Il n’en reste pas moins que lorsqu’il découvre ce panorama, un français peut difficilement ne pas ressentir une certaine gêne lorsque le vote afro-américain est discuté, présenté comme monolithique ou déterminé par les prises de position de leaders politiques ou religieux afro-américains (50% des électeurs de Caroline du Sud ont déclaré avoir été au moins en partie influencé par le soutien apporté à Joe Biden par Jim Clyburn, élu afro-américain au rang le plus élevé dans la hiérarchie du parti démocrate), ou lorsque les commentateurs afro-américains rencontrent peu de succès quand ils s’efforcent d’expliquer dans les médias que les afro-américains sont comme tous les électeurs et réfléchissent avant de voter, y compris sur l’ « électabilité » des différents candidats.

On aurait presque du coup souhaité que le vote afro-américain soit dispersé pour se rassurer sur le fait que l’ethnie ne peut pas être le déterminant premier du vote. Force est de constater que cela n’a pas été le cas : en moyenne Biden a remporté 60% des suffrages par les afro-américains contre 17% pour Bernie Sanders. Même en essayant d’éviter le risque de faire de la sociologie simpliste, cela reflète clairement le fait que dans les Etats-Unis d’aujourd’hui, la question raciale reste entière3Les statistiques documentant le taux de pauvreté plus élevé des afro-américains, leur niveau d’étude moindre, leur surreprésentation dans la population carcérale, etc. sont largement disponibles. et le sentiment communautaire afro-américain est extrêmement fort.

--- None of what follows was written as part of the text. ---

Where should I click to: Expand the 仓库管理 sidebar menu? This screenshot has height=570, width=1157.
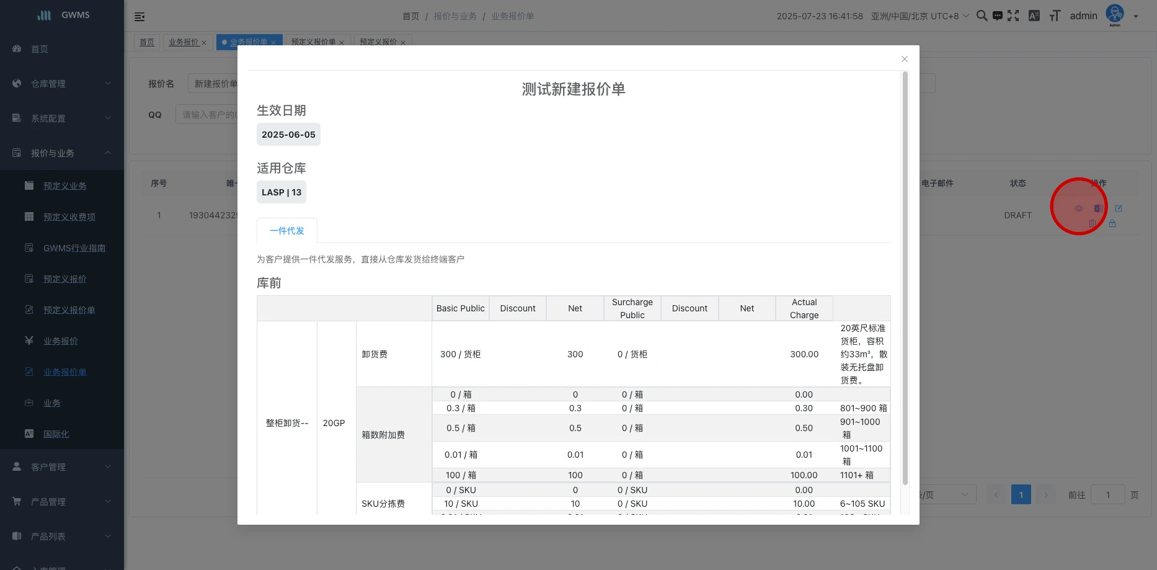click(x=62, y=84)
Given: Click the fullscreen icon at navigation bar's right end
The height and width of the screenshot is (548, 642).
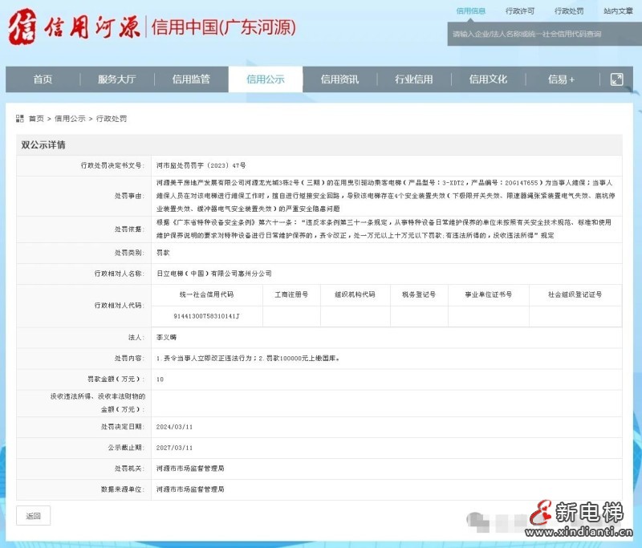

Mais alors que plusieurs candidats afro-américains sérieux étaient en lice (dont deux sénateurs, Kamala Harris et Corey Booker avec des pedigrees plus que respectables), le vote afro-américain a depuis le début porté sur un vieil homme blanc. C’est ce que certains ont appelé un vote « post-hope » (comprendre « sans illusion » ou « au-delà de l’espoir », sachant que « hope » était le plus fameux slogan du candidat Obama en 2008) : pour les électeurs afro-américains, aucun candidat noir n’aurait une chance de battre un candidat raciste comme Trump.

La personnalité de Joe Biden n’est certes pas non plus étrangère à son succès dans cet électorat. Car au-delà des discours sur les inégalités raciales4Tous les candidats se sont essayés à ces discours, avec plus ou moins de maladresse, de sincérité, ou de bilan à mettre en avant à l’appui, sans jamais réussir à construire un soutien concret., ses qualités humaines ont évidemment joué. Les termes utilisés par Jim Clyburn (cf. supra) pour déclarer son soutien décisif à Biden quelques jours avant la primaire en Caroline du Sud ont marqué les esprits.

Je connais Joe, vous connaissez Joe, mais surtout Joe nous connaît.

Jim Clyburn, élu afro-américain à la chambre des représentants pour la Caroline du Sud, dans sa déclaration de soutien à Joe Biden

Militant des droits civiques dans sa jeunesse (ce serait selon lui la base de son engagement dans la vie politique), Biden a toujours porté un intérêt à ces questions et cultivé sa relation avec les leaders afro-américains, comme la plupart des démocrates de sa génération. Mais surtout, et cela en dit long sur la question raciale aux Etats-Unis, il a le mérite exemplaire pour les afro-américains d’être un politicien expérimenté blanc qui a accepté d’être le numéro deux loyal d’un président noir de plus de 20 ans son cadet.